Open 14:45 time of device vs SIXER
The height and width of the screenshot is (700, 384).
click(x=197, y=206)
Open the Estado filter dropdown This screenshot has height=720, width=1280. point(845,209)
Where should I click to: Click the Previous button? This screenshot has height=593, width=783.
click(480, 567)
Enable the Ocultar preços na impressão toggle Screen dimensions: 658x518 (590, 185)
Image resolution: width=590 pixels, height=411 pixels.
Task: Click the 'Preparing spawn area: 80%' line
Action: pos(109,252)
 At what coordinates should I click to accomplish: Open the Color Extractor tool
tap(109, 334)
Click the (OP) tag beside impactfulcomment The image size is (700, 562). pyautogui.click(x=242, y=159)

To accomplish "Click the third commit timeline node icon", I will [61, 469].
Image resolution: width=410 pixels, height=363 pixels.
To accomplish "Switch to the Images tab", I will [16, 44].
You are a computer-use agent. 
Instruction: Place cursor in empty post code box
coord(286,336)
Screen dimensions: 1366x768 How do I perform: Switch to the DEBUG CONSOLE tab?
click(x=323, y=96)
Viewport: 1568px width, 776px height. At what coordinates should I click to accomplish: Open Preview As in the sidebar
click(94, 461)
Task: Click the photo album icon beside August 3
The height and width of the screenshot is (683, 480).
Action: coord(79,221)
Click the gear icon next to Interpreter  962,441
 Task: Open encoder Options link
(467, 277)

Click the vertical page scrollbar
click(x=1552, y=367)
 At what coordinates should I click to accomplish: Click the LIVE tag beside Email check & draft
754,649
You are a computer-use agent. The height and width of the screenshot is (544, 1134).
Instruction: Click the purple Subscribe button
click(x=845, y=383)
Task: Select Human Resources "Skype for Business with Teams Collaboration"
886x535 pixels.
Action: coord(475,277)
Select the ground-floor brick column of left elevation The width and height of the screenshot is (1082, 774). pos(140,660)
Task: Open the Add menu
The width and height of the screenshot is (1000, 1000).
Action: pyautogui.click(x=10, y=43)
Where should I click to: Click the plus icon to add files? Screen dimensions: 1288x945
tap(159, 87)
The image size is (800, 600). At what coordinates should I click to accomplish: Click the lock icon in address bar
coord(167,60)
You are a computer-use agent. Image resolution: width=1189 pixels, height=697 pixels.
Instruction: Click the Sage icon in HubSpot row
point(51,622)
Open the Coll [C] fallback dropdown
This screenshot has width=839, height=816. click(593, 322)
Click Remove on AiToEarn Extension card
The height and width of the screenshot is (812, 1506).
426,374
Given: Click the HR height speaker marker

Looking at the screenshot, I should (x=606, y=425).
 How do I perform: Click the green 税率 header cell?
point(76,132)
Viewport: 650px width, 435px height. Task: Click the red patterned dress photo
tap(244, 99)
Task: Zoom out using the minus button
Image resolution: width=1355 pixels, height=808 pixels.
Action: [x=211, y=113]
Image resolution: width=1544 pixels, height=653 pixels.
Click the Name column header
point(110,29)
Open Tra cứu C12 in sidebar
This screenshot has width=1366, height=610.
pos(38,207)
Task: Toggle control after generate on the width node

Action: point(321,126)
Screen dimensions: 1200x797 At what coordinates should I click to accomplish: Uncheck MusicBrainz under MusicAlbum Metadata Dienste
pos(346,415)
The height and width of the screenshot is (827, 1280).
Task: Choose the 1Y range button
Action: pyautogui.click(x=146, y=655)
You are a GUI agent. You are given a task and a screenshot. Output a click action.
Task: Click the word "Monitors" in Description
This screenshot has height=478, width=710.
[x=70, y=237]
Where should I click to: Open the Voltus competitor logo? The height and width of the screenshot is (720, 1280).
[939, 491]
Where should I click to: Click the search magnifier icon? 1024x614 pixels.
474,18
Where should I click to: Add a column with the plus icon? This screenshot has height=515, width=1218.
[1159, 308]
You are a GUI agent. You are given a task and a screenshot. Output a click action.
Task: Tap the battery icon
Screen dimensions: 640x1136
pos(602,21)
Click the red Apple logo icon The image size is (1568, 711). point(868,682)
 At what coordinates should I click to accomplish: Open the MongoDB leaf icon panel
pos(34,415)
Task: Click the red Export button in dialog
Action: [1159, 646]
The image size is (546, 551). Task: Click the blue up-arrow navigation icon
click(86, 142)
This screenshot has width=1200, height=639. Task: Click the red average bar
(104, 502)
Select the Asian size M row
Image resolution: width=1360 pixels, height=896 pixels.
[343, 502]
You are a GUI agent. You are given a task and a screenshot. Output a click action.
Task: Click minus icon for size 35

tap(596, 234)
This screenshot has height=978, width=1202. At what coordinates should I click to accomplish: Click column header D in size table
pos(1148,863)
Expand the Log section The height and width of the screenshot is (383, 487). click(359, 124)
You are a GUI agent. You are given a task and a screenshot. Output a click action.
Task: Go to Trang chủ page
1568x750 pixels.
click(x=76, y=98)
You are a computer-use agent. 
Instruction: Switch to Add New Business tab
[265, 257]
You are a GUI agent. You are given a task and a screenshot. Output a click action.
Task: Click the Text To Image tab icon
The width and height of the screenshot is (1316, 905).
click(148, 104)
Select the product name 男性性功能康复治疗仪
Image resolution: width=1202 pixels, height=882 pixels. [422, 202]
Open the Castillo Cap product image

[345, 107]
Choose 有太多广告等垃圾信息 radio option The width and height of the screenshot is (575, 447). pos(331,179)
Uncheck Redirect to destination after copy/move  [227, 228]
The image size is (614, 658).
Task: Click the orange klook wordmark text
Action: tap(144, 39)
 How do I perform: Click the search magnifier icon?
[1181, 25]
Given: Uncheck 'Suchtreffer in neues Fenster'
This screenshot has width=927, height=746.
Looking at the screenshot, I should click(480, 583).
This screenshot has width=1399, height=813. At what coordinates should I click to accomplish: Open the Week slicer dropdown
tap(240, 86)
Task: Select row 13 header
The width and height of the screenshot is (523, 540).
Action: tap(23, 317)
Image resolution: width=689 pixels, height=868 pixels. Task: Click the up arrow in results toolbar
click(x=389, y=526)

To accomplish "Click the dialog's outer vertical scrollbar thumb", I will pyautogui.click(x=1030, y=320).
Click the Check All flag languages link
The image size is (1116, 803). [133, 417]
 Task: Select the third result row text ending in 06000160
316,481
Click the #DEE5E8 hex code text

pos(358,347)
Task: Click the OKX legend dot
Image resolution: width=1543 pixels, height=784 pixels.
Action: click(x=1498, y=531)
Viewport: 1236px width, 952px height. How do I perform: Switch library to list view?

------------------------------------------------------------

### Your goal
Tell how many lines of the listing include the word "computer"; the number alone is the answer.

### Answer to this problem
4